(Beginning of Data to process)
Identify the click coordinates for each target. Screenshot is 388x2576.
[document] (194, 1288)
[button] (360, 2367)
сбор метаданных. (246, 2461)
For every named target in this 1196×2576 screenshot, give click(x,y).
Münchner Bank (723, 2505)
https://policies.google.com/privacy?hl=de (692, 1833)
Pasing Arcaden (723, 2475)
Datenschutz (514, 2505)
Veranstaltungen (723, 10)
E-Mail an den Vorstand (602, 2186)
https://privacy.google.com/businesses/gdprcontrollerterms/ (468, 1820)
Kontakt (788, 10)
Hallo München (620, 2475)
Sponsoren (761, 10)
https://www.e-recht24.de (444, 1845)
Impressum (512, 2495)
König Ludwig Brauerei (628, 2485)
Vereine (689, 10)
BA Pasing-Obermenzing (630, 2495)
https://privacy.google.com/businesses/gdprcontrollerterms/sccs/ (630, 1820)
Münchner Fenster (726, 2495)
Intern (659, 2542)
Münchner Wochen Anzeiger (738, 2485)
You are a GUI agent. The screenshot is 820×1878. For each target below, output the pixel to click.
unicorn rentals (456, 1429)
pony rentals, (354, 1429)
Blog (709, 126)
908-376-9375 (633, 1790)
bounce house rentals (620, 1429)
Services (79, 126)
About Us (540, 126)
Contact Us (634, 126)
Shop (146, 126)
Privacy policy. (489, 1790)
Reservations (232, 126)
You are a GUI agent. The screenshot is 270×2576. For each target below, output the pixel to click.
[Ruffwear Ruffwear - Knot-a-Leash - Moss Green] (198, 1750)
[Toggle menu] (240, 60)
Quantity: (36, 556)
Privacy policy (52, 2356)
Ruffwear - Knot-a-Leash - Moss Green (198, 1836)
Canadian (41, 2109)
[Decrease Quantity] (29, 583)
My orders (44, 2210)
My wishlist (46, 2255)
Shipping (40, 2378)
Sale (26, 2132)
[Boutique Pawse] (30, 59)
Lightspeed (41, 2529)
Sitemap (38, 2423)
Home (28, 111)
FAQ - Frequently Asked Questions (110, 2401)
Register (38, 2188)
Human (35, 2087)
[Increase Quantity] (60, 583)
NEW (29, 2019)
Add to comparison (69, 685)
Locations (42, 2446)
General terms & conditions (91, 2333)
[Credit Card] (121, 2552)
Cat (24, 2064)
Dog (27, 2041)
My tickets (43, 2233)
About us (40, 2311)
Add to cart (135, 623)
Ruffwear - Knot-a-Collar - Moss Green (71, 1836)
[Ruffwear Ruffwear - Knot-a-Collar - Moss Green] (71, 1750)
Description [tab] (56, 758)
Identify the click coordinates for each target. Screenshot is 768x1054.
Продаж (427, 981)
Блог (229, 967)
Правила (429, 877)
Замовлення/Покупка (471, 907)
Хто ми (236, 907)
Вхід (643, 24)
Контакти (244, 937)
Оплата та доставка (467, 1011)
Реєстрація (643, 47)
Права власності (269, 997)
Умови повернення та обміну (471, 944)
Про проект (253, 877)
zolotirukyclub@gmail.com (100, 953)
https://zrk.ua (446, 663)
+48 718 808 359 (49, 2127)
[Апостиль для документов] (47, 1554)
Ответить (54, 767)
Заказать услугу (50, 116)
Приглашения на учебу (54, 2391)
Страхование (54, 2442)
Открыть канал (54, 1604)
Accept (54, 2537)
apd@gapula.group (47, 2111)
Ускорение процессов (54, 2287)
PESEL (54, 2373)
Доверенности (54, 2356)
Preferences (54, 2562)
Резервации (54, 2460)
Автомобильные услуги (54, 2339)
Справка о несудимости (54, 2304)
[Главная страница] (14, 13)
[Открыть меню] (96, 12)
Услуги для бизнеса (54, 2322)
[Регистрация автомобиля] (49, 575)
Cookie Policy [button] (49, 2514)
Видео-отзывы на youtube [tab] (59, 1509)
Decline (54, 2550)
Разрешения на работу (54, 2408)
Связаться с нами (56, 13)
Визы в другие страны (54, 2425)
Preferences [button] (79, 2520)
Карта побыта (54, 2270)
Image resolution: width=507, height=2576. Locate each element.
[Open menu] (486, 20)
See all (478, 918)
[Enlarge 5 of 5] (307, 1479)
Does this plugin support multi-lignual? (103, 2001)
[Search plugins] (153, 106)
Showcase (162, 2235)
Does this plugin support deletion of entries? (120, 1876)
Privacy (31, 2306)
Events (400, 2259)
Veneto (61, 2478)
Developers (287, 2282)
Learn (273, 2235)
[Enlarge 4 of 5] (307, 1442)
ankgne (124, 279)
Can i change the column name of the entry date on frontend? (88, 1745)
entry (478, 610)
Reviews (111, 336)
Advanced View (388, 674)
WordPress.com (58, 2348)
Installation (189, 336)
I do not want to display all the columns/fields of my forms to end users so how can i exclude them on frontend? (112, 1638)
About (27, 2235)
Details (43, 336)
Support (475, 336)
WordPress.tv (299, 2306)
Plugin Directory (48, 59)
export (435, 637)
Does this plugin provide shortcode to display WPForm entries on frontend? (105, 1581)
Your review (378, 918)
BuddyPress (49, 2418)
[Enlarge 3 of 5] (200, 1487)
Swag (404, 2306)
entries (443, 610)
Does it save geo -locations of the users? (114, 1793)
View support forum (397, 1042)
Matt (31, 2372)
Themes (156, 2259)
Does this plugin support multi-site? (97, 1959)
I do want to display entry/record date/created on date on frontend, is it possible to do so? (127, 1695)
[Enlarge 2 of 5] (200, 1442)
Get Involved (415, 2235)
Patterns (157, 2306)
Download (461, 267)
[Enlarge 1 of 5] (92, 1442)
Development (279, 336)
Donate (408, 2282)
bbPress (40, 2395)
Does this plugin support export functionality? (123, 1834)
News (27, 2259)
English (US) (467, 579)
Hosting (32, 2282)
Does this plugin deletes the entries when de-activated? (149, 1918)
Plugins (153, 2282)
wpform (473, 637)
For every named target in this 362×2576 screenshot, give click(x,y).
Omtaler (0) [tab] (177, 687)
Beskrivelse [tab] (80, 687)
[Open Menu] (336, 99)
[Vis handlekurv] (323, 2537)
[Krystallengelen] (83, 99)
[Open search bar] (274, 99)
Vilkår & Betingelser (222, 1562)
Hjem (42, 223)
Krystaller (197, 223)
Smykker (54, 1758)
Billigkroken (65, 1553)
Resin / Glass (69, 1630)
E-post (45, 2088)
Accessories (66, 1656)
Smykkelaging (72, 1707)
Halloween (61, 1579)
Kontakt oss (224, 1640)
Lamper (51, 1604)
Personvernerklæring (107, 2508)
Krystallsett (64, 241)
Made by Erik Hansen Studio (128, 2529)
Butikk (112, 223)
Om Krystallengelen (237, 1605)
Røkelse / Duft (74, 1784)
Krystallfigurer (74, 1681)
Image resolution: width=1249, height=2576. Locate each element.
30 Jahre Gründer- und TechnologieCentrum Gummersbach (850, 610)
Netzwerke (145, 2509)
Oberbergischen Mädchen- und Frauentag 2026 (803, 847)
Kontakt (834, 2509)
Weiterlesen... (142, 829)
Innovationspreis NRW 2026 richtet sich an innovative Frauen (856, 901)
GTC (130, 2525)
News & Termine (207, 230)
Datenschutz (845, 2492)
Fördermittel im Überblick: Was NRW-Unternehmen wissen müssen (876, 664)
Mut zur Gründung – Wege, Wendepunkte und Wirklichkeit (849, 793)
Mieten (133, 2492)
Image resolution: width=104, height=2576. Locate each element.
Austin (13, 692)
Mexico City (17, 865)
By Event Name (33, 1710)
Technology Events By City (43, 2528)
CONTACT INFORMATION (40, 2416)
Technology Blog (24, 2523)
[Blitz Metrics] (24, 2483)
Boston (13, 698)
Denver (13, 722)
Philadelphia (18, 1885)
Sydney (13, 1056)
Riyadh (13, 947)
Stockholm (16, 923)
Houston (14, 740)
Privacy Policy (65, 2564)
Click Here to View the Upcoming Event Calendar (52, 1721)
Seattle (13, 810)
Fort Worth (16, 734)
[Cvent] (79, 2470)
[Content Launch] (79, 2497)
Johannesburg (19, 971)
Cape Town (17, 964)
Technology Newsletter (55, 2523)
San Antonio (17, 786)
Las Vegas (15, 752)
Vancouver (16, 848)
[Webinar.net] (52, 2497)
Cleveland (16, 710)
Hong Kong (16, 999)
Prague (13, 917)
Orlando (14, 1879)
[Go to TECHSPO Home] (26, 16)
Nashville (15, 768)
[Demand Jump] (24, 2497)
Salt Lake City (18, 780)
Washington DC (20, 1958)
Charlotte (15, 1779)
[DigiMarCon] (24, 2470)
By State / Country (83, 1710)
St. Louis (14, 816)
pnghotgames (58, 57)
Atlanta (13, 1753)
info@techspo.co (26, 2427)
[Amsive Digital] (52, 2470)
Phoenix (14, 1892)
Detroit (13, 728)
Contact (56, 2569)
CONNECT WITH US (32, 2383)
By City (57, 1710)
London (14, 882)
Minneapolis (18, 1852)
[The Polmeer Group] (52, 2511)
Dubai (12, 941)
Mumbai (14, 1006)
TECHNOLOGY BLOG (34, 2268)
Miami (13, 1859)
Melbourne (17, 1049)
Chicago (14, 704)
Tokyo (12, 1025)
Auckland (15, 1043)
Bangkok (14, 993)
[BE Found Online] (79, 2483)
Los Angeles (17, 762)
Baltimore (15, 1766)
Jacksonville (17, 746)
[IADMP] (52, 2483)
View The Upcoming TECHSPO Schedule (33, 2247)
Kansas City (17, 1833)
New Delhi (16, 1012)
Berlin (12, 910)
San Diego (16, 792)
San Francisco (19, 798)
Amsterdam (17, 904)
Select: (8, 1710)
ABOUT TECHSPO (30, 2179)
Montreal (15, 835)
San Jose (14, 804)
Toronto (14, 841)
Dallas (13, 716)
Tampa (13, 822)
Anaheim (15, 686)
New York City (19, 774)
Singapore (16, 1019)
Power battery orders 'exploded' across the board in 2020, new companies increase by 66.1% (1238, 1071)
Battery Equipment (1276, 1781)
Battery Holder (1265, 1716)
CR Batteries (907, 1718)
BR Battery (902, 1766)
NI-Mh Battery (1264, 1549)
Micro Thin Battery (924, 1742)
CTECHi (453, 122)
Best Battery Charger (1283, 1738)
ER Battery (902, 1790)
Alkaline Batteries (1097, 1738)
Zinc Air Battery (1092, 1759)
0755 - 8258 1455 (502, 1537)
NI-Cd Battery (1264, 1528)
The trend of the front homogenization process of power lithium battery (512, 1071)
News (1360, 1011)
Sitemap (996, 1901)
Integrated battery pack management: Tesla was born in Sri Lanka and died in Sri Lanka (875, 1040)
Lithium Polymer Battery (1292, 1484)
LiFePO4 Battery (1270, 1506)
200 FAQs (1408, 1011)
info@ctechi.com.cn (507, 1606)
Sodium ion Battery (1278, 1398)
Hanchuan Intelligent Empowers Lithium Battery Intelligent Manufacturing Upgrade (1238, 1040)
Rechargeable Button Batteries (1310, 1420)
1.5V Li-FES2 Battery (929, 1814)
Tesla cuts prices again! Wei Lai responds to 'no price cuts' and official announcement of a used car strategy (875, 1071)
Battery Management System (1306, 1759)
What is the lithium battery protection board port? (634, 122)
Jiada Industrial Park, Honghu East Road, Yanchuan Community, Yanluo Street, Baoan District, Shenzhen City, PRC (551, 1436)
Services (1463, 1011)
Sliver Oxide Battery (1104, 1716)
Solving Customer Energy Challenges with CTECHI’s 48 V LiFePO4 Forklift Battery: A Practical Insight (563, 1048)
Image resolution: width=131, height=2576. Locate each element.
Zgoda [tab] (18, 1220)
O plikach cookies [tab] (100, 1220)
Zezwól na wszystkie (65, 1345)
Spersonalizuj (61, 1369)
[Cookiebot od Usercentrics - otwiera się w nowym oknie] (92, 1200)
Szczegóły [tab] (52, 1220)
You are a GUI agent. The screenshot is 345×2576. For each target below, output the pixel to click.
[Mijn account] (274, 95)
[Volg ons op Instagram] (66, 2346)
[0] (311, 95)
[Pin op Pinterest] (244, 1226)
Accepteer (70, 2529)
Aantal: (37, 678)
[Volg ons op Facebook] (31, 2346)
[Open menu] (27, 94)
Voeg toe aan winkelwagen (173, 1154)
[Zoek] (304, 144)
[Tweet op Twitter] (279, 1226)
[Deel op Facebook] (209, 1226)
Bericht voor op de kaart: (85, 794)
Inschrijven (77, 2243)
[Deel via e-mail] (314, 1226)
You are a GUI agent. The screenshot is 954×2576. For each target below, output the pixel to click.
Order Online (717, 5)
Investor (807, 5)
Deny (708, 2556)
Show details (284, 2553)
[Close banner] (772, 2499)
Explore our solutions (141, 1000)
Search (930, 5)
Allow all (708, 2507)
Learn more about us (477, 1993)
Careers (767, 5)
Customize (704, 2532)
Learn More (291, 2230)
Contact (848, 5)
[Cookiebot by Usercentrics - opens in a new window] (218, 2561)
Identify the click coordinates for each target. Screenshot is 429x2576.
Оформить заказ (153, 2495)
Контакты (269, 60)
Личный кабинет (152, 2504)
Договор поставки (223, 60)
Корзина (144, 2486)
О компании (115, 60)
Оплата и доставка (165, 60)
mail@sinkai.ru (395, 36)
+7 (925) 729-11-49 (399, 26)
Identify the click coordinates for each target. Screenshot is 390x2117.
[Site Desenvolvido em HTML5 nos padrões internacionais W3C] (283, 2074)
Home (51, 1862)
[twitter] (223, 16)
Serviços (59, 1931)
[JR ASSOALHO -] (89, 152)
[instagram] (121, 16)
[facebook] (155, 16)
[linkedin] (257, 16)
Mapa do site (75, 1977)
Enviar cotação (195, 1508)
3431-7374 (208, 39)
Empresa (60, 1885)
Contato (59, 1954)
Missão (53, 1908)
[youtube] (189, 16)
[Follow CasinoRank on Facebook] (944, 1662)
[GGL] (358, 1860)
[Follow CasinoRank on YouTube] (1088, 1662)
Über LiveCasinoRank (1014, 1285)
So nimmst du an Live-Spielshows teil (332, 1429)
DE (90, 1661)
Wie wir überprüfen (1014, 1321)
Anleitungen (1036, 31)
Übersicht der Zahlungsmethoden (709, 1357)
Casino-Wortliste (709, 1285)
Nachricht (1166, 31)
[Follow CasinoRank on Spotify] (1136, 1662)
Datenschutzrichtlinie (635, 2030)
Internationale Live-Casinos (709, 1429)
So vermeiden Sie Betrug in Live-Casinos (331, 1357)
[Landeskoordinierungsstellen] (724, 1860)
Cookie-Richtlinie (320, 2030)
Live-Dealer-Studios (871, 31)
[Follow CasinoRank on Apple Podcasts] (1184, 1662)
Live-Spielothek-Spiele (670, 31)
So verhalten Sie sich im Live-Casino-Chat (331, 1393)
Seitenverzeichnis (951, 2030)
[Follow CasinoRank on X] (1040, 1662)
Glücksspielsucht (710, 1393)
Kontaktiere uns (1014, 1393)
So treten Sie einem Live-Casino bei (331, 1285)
(End of Data to process)
▶ Work instructions: For the lines above, output exactly those from the line containing "Select: (8, 1710)" through the line containing "Singapore (16, 1019)", and skip the others.

▶ Problem solution:
Select: (8, 1710)
ABOUT TECHSPO (30, 2179)
Montreal (15, 835)
San Jose (14, 804)
Toronto (14, 841)
Dallas (13, 716)
Tampa (13, 822)
Anaheim (15, 686)
New York City (19, 774)
Singapore (16, 1019)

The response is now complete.